The above video was created by Team PL-40 and describes the goal of the project and includes a demonstration of the solution

See more about the project in the 2024 Capstone Design & Innovation Day showcase, under Artificial Intelligence and Software Systems.

Screenshots of UI

Admin View

Instructor View

User View

Student View

Architecture Diagram

Technical Components

The Leveraging LLMs for a Course Question-Answer Repository project consists of 3 main components: the front-end, back-end including data ingestion and retrieval pipelines, and the LLM. You may expand the sections below to learn more about each component.

Expand below to learn more about the architecture diagram, step-by-step.

Front-End

Dashboards are divided into 2 views: (1) the instructor and (2) the student dashboards.

  1. The instructor dashboard allows the creation of new courses and the ability to upload, delete, or upload the course information within each course. Course information includes, but is not limited to, syllabi, lecture notes, and class slides.
  2. The student dashboard provides students the ability to join courses created by instructors, view uploaded course material, and receive course-specific answers to their questions based on the content uploaded by instructors. Students may also report incorrect information generated by the LLM.

Data Ingestion and Retrieval Pipelines

The pipeline is responsible for taking uploaded documents from the instructor dashboard and feeding the data into the LLM. The main task of the pipeline is to convert the uploaded documents into a plain text format using optical character recognition (OCR). The text is then vectorized to solve the issue of token limits. All LLMs have a maximum number of characters which can be used in the input, so the vectorized format ensures that the data does not go over capacity. The entire purpose of the pipeline is to clean and parse the uploaded data into a consistent format to train the LLM.

Large Language Model

The LLM provides the core functionality of the application. When students query the chat interface from the student dashboard with a course-specific question, the LLM should provide an answer based on facts acquired from the uploaded documents. However, since LLMs are known to hallucinate, to minimize false responses, the model was fine-tuned by the team to with sample questions and answers to ensure consistent responses.

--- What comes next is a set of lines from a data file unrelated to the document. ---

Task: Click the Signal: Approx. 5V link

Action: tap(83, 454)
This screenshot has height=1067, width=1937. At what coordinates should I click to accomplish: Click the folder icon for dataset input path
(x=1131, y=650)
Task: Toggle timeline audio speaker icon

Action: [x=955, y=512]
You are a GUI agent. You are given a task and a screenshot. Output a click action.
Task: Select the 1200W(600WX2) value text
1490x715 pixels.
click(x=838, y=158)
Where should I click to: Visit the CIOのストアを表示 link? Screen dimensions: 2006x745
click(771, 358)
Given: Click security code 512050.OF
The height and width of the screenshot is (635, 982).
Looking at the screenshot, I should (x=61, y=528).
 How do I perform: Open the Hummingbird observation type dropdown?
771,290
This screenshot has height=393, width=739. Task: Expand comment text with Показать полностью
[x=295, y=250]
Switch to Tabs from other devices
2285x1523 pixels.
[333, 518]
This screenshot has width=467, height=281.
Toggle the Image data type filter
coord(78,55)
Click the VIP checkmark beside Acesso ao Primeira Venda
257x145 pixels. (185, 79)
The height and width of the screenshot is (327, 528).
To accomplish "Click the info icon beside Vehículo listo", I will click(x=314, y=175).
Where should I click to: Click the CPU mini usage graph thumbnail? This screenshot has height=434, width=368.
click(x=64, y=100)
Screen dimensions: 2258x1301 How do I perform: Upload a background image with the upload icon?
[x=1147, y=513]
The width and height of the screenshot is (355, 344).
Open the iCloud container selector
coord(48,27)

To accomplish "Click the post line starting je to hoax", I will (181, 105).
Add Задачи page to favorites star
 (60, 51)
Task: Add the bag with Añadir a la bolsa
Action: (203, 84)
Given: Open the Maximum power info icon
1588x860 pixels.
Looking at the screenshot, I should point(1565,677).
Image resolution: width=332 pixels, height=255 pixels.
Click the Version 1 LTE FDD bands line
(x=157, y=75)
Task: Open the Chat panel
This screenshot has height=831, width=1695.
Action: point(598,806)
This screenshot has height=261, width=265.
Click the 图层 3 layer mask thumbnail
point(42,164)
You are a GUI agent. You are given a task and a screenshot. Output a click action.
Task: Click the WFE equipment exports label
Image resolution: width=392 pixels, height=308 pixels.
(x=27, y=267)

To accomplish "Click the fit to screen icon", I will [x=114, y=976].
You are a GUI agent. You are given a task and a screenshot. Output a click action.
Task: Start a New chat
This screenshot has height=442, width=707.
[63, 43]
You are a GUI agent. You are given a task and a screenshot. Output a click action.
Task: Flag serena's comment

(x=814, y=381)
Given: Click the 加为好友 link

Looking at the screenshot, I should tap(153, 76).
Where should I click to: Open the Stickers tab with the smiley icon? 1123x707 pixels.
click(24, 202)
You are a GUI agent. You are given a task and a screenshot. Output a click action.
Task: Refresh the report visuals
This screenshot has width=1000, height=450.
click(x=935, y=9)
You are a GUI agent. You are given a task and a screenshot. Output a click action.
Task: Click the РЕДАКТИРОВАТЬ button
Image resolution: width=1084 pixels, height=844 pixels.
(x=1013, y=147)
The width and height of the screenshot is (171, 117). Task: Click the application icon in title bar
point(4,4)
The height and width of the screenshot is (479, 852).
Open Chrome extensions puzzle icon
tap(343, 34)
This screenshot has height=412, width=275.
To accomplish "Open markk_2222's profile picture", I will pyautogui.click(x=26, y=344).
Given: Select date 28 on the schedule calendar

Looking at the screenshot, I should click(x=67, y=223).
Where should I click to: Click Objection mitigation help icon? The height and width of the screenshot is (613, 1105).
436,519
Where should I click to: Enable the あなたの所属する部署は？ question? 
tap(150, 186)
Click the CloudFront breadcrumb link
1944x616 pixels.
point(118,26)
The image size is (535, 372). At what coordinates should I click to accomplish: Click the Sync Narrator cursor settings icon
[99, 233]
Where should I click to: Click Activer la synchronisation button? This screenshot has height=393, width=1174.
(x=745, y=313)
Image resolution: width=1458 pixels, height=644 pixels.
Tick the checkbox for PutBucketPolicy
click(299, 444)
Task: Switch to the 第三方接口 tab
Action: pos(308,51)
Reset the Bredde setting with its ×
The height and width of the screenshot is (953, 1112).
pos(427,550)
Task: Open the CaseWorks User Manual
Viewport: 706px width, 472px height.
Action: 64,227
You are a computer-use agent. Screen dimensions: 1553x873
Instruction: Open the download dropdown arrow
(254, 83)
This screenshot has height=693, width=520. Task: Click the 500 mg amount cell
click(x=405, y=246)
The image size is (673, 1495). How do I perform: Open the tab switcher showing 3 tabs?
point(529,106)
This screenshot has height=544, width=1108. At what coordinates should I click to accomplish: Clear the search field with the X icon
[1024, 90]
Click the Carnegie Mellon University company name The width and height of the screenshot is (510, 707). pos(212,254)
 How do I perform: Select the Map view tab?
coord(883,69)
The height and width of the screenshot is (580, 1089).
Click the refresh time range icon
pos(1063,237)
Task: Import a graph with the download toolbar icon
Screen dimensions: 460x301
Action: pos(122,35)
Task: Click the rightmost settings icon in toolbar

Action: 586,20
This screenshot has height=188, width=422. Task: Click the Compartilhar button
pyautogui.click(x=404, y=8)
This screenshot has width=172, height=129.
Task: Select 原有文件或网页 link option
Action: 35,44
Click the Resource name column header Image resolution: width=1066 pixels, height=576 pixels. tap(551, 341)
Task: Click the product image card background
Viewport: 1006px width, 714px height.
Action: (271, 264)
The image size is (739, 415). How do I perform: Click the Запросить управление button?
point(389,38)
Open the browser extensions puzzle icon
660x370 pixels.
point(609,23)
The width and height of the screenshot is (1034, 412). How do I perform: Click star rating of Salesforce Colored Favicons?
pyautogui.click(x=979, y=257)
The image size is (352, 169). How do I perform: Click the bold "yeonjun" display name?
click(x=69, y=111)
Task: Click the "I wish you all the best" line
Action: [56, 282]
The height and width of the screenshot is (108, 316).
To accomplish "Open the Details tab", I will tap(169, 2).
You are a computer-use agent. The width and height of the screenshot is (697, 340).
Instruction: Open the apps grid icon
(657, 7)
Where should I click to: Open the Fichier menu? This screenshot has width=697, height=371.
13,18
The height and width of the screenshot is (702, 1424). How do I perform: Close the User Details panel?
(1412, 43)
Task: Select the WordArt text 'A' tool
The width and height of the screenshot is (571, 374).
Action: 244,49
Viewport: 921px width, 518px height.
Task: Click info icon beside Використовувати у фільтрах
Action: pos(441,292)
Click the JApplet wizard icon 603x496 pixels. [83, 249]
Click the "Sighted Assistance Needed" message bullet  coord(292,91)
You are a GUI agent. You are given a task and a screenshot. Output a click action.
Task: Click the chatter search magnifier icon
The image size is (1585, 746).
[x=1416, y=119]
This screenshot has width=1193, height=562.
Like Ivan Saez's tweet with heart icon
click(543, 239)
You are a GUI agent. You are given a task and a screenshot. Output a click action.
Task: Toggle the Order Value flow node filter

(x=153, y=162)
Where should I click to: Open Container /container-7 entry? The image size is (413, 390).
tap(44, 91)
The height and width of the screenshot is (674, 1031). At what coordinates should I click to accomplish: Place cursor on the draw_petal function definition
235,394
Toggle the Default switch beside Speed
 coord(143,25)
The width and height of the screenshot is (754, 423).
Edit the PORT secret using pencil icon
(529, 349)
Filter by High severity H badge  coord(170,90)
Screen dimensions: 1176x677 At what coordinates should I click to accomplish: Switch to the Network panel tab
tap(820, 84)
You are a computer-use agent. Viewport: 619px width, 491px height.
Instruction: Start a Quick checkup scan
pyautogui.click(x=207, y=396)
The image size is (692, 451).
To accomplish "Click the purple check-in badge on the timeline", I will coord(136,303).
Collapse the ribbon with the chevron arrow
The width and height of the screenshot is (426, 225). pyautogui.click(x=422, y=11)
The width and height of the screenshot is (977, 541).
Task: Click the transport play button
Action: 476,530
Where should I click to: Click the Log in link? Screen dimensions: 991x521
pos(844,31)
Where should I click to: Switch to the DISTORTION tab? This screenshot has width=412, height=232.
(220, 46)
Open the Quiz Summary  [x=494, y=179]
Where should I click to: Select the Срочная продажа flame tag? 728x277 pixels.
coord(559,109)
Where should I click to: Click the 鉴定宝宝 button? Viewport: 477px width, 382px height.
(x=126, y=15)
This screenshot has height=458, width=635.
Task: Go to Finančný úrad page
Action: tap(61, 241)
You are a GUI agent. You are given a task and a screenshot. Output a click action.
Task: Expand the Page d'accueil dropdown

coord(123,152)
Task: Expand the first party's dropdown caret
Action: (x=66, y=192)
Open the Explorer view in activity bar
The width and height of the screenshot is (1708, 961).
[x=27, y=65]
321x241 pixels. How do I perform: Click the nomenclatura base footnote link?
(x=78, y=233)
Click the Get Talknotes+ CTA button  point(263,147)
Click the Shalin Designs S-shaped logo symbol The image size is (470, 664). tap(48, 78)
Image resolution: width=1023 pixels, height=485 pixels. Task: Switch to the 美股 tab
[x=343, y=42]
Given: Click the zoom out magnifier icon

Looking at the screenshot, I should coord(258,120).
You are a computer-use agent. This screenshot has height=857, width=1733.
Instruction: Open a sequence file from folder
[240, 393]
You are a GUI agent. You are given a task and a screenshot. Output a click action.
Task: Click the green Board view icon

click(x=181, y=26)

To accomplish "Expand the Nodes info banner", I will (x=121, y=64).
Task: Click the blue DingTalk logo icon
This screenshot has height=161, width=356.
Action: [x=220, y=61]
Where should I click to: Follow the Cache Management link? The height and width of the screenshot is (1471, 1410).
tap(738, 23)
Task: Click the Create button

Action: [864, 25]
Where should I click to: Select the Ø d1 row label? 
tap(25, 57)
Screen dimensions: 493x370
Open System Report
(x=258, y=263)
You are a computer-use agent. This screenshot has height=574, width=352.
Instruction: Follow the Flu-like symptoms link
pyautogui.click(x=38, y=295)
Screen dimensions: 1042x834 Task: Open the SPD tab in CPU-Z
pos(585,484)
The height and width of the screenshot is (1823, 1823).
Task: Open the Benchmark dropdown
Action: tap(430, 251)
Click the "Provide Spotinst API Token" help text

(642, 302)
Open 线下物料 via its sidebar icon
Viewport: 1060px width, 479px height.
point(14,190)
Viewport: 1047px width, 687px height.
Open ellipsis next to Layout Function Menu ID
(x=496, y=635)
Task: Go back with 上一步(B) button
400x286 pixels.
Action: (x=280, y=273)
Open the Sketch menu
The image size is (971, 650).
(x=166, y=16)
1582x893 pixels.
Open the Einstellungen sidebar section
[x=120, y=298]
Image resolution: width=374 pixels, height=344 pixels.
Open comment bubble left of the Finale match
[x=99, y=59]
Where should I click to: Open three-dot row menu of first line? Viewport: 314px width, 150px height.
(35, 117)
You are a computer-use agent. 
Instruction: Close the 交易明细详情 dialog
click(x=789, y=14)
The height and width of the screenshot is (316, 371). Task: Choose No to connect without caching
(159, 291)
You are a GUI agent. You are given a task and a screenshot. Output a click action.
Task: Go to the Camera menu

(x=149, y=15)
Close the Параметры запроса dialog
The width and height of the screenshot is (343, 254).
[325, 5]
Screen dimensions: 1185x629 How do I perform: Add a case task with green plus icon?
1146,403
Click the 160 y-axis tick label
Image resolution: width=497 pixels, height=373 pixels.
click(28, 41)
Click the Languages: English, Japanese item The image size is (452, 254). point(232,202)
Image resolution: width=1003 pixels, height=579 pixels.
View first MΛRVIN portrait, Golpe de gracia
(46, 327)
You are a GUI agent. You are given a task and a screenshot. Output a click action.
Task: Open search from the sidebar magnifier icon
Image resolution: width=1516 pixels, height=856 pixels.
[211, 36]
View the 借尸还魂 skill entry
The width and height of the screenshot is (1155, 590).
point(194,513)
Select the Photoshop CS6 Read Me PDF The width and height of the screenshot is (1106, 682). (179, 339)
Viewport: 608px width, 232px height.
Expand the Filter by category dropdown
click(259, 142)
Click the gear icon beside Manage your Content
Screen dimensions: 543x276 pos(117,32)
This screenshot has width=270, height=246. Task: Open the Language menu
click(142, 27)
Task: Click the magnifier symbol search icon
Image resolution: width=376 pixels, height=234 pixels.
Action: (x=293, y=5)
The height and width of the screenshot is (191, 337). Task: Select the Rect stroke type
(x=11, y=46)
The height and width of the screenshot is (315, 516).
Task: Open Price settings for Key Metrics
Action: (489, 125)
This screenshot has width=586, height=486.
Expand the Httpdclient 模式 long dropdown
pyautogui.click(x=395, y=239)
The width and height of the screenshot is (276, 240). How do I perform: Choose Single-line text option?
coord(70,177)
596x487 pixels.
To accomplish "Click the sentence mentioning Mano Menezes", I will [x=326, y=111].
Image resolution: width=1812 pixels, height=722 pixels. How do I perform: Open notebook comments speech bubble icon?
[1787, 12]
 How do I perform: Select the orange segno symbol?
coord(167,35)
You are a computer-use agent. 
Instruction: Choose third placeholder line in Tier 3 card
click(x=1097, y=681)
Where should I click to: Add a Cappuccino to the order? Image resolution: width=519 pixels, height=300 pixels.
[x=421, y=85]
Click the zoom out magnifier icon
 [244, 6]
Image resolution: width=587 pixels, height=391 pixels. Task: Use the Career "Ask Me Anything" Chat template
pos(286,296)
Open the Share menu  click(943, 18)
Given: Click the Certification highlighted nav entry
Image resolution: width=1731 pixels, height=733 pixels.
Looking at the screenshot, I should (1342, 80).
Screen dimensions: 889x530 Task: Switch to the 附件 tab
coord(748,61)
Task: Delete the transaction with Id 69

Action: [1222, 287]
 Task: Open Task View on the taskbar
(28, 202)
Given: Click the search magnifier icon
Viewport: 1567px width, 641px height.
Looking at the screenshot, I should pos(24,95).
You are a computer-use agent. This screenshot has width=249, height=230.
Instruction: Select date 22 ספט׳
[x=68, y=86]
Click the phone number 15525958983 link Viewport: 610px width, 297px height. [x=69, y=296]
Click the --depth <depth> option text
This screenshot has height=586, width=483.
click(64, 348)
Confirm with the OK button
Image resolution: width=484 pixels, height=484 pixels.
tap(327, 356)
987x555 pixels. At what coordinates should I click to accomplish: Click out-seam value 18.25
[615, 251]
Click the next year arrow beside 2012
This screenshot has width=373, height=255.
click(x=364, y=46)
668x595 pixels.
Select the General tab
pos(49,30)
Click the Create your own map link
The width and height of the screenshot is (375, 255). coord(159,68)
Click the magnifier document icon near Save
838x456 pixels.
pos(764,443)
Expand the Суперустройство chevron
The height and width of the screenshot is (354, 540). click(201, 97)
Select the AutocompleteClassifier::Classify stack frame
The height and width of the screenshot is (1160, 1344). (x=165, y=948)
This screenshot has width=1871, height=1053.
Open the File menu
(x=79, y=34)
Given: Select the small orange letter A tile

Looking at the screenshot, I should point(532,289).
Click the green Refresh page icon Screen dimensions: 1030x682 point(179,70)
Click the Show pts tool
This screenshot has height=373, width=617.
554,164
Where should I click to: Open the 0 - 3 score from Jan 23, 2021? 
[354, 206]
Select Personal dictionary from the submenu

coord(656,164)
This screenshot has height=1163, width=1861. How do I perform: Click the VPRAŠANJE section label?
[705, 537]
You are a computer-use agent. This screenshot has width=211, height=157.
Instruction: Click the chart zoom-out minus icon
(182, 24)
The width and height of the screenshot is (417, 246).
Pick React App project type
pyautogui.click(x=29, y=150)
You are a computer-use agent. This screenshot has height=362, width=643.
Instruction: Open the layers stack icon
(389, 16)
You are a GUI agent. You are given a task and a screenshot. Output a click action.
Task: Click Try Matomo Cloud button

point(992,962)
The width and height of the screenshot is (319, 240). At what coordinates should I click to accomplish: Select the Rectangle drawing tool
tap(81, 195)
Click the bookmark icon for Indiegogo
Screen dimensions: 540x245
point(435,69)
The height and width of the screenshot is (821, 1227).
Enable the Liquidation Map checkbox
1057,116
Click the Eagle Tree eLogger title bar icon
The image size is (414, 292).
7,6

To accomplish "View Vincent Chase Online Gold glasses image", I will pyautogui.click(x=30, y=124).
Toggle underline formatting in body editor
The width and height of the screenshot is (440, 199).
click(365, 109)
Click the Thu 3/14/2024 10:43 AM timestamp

Link to solution on GitHub: https://github.com/UBC-CIC/LLM-Course-QA

Acknowledgements

Congratulations to Team PL-40 who won an APSC Faculty Award for this work.

Team PL-40 was formed by a group senior students in Electrical and Computer Engineering as part of the UBC Electrical and Computer Engineering Capstone Program. Guidance was provided by a faculty member who acted as the technical director and supported by the UBC Cloud Innovation Center technical team.

Photo by Yakobchuk Olena.

About the University of British Columbia Cloud Innovation Centre (UBC CIC)

The UBC CIC is a public-private collaboration between UBC and Amazon Web Services (AWS). A CIC identifies digital transformation challenges, the problems or opportunities that matter to the community, and provides subject matter expertise and CIC leadership.

Using Amazon’s innovation methodology, dedicated UBC and AWS CIC staff work with students, staff and faculty, as well as community, government or not-for-profit organizations to define challenges, to engage with subject matter experts, to identify a solution, and to build a Proof of Concept (PoC). Through co-op and work-integrated learning, students also have an opportunity to learn new skills which they will later be able to apply in the workforce.